Indeed, can law be understood as merely a legal subject? Is it made only by and for trained legal people or can other scholars handle legal issues? In this seminar, we plan to analyse legal phenomena, legal rules and legal practice from an interdisciplinary perspective. There is no doubt that theory and philosophy of law, history, anthropology, sociology and political science can significantly help us understand what is at stake in legal issues: what law does to society and what society does to and with the law?

This perspective will lead us to handle key issues and to explore an array of topics such as: Law, state and violence; Legal cultures and cultures of legality; Law & gender; Lawyers and legal professions; Trial and sentencing; Law, Politics and Judicialization…
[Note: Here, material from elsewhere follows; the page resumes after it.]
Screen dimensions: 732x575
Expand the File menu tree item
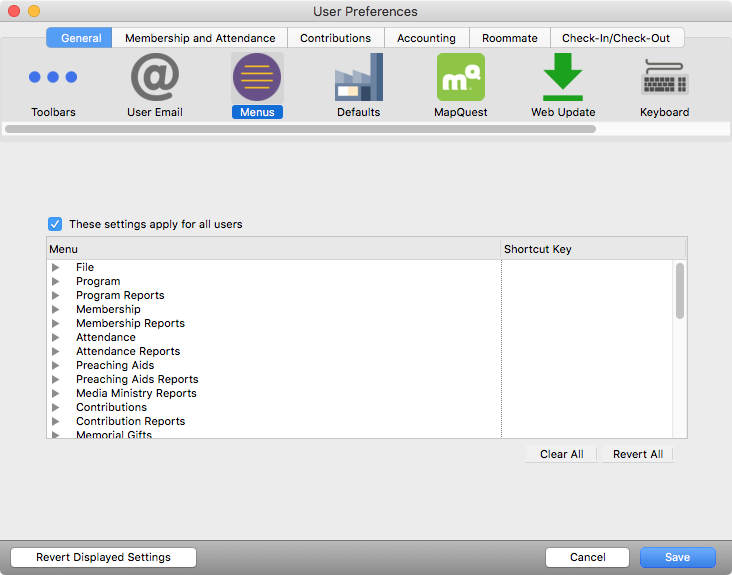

This course is an interactive one: it aims to be a discussion class based on both the students’ presentations and input and the teachers’ feedback. Each time it is possible to do so, multimedia sources (movies, documentary, TV shows) will be focused on to illustrate the theoretical and empirical notions of the course.

Seminar : European public health and risk issues

Céline Granjou IRSTEA Researcher in Political Science

This course aims to present European policies approach to health and food risks since the 1990s. The class revolves around notions and debates on health risks and how they have been addressed in social sciences. Drawing on the case of the mad cow crisis in Europe, the class will retrace the reform of health risk assessment and the creation of new independent risk agencies (such as the Anses in France). The class will focus on the adoption of new principles regarding transparency, communication of scientific uncertainties and the rise of the precautionary principle and their significance for democracy.

Starting with the presentation of a range of industrial, technological disasters and health and food scandals since the 1970s, this course will study the notion of risk society and how political sciences and political sociology have invested issues of risks through research committed to fostering technical democracy. Drawing on the case of the mad cow crisis in France and Europe, the course will then examine the re-organization of expert assessment and communication of health risks at stake in this seminal affair and its major consequences in the shift to more transparent and participative assessment and management of health and food risks. In so doing, the course will also give methodological insights into how to design, carry out and exploit an empirical investigation on health risk assessment and management.


Your learning agreement.  Our available courses may change before the September/January semesters. Don’t worry: You will be able to make modifications to your learning agreement in October and February when you are sure of what you will be studying.  Your study abroad officer will be flexible on this point.